Earth: both inorganic and organic earth notes; the same pronounced chalkiness as Chianti Classico in some wines combined with the rich truffle dark earth notes of Vino Nobile. Truly, the best of both worlds. 

Oak: vanilla, brown spice, toast, smoke, caramel, cola, and root beer.

Overall, the Brunellos were the most powerful and large-scaled wines of the three days with very high quality across the board in terms of winemaking. The wines also command the highest average retail price per bottle of the three appellations–and they deserve it. 
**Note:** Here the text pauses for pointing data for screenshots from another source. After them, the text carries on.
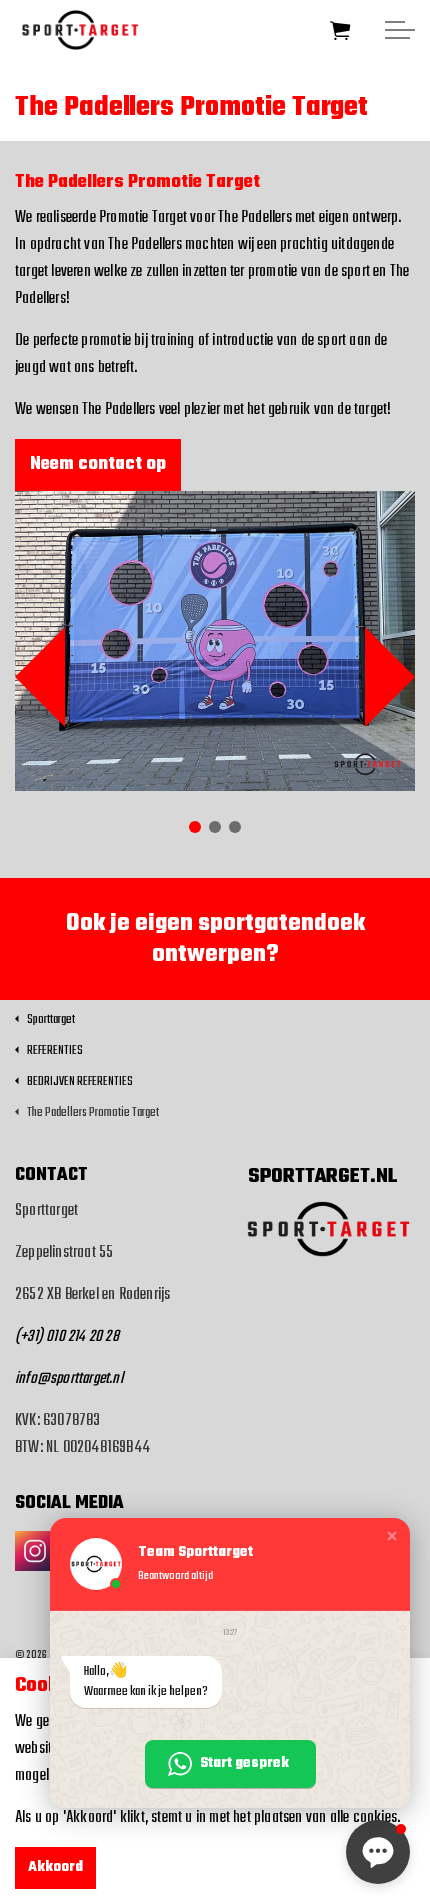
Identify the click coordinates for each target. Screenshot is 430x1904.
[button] (340, 30)
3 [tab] (235, 827)
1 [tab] (195, 827)
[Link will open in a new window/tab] (35, 1551)
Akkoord (55, 1867)
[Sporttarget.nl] (76, 30)
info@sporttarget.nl (69, 1379)
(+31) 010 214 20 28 (67, 1337)
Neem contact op (98, 464)
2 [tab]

Favorite wines: 2007 Camigliano, 2007 Capanne Ricci, 2007 La Lecciaia, and the 2007 Sassodisole.

Extra Innings

Back to baseball. What struck me at the end of three days was how the character of Sangiovese is basically unstoppable. That you can throw the high alcohol, the stewed-pruney fruits, the Vicks VapoRub, the lumber mill, and that odd splash of Mrs. Butterworth’s maple syrup at it, but nothing seems to stop Sangiovese grape from being its brilliant self. And that’s a remarkable and wonderful thing. Nine innings? Not a problem. It can easily go the distance and beyond. Play ball!